--- Data records ---

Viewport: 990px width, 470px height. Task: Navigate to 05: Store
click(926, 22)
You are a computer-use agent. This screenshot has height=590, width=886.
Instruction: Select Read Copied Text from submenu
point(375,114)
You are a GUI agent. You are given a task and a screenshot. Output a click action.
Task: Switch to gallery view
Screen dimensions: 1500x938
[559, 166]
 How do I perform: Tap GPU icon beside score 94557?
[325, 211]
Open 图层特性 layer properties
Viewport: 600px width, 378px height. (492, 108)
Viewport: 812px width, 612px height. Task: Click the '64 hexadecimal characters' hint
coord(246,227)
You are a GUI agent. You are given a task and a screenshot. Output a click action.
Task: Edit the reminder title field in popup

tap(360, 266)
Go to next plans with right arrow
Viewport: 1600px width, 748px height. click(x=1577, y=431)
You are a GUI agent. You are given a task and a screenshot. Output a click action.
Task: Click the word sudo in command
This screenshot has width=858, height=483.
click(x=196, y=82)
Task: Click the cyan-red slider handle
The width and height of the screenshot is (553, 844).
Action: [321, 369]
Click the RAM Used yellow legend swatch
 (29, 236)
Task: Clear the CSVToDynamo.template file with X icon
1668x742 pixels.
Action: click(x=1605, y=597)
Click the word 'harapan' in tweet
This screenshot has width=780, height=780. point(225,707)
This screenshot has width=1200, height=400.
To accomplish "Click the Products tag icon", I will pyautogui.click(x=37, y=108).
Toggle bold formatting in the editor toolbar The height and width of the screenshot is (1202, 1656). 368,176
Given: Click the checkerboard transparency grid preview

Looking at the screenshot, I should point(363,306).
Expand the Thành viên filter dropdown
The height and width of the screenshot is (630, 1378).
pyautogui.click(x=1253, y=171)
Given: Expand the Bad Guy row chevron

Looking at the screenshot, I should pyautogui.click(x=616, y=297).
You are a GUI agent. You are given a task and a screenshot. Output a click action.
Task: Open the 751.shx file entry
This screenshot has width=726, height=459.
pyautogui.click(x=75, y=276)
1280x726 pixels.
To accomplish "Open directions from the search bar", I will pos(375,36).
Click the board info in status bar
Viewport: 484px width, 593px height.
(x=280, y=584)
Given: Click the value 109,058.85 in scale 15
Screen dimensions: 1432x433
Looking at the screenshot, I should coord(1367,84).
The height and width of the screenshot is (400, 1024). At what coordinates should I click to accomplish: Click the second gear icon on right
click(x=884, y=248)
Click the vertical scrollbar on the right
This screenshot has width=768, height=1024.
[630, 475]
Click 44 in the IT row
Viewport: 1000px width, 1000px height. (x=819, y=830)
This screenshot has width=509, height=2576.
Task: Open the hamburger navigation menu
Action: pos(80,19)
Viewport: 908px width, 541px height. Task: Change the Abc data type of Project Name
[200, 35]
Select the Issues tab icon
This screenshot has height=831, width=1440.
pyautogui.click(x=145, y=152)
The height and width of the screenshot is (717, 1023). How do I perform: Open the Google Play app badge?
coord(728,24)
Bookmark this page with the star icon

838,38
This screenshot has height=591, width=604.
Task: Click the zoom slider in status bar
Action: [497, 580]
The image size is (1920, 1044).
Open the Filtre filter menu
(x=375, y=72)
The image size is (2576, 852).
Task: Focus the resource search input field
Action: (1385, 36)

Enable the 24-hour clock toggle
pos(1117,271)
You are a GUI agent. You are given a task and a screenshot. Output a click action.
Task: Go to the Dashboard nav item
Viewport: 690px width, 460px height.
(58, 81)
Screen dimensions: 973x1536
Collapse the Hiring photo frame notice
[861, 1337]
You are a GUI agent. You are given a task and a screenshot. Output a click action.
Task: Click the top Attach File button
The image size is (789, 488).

---

Reproduce the entries in full, exactly as written.

**Your solution:**
Viewport: 990px width, 470px height. Task: Navigate to 05: Store
click(926, 22)
You are a computer-use agent. This screenshot has height=590, width=886.
Instruction: Select Read Copied Text from submenu
point(375,114)
You are a GUI agent. You are given a task and a screenshot. Output a click action.
Task: Switch to gallery view
Screen dimensions: 1500x938
[559, 166]
 How do I perform: Tap GPU icon beside score 94557?
[325, 211]
Open 图层特性 layer properties
Viewport: 600px width, 378px height. (492, 108)
Viewport: 812px width, 612px height. Task: Click the '64 hexadecimal characters' hint
coord(246,227)
You are a GUI agent. You are given a task and a screenshot. Output a click action.
Task: Edit the reminder title field in popup

tap(360, 266)
Go to next plans with right arrow
Viewport: 1600px width, 748px height. click(x=1577, y=431)
You are a GUI agent. You are given a task and a screenshot. Output a click action.
Task: Click the word sudo in command
This screenshot has width=858, height=483.
click(x=196, y=82)
Task: Click the cyan-red slider handle
The width and height of the screenshot is (553, 844).
Action: [321, 369]
Click the RAM Used yellow legend swatch
 (29, 236)
Task: Clear the CSVToDynamo.template file with X icon
1668x742 pixels.
Action: click(x=1605, y=597)
Click the word 'harapan' in tweet
This screenshot has width=780, height=780. point(225,707)
This screenshot has width=1200, height=400.
To accomplish "Click the Products tag icon", I will pyautogui.click(x=37, y=108).
Toggle bold formatting in the editor toolbar The height and width of the screenshot is (1202, 1656). 368,176
Given: Click the checkerboard transparency grid preview

Looking at the screenshot, I should point(363,306).
Expand the Thành viên filter dropdown
The height and width of the screenshot is (630, 1378).
pyautogui.click(x=1253, y=171)
Given: Expand the Bad Guy row chevron

Looking at the screenshot, I should pyautogui.click(x=616, y=297).
You are a GUI agent. You are given a task and a screenshot. Output a click action.
Task: Open the 751.shx file entry
This screenshot has width=726, height=459.
pyautogui.click(x=75, y=276)
1280x726 pixels.
To accomplish "Open directions from the search bar", I will pos(375,36).
Click the board info in status bar
Viewport: 484px width, 593px height.
(x=280, y=584)
Given: Click the value 109,058.85 in scale 15
Screen dimensions: 1432x433
Looking at the screenshot, I should coord(1367,84).
The height and width of the screenshot is (400, 1024). At what coordinates should I click to accomplish: Click the second gear icon on right
click(x=884, y=248)
Click the vertical scrollbar on the right
This screenshot has width=768, height=1024.
[630, 475]
Click 44 in the IT row
Viewport: 1000px width, 1000px height. (x=819, y=830)
This screenshot has width=509, height=2576.
Task: Open the hamburger navigation menu
Action: pos(80,19)
Viewport: 908px width, 541px height. Task: Change the Abc data type of Project Name
[200, 35]
Select the Issues tab icon
This screenshot has height=831, width=1440.
pyautogui.click(x=145, y=152)
The height and width of the screenshot is (717, 1023). How do I perform: Open the Google Play app badge?
coord(728,24)
Bookmark this page with the star icon

838,38
This screenshot has height=591, width=604.
Task: Click the zoom slider in status bar
Action: [497, 580]
The image size is (1920, 1044).
Open the Filtre filter menu
(x=375, y=72)
The image size is (2576, 852).
Task: Focus the resource search input field
Action: (1385, 36)

Enable the 24-hour clock toggle
pos(1117,271)
You are a GUI agent. You are given a task and a screenshot. Output a click action.
Task: Go to the Dashboard nav item
Viewport: 690px width, 460px height.
(58, 81)
Screen dimensions: 973x1536
Collapse the Hiring photo frame notice
[861, 1337]
You are a GUI agent. You are given a task and a screenshot. Output a click action.
Task: Click the top Attach File button
The image size is (789, 488).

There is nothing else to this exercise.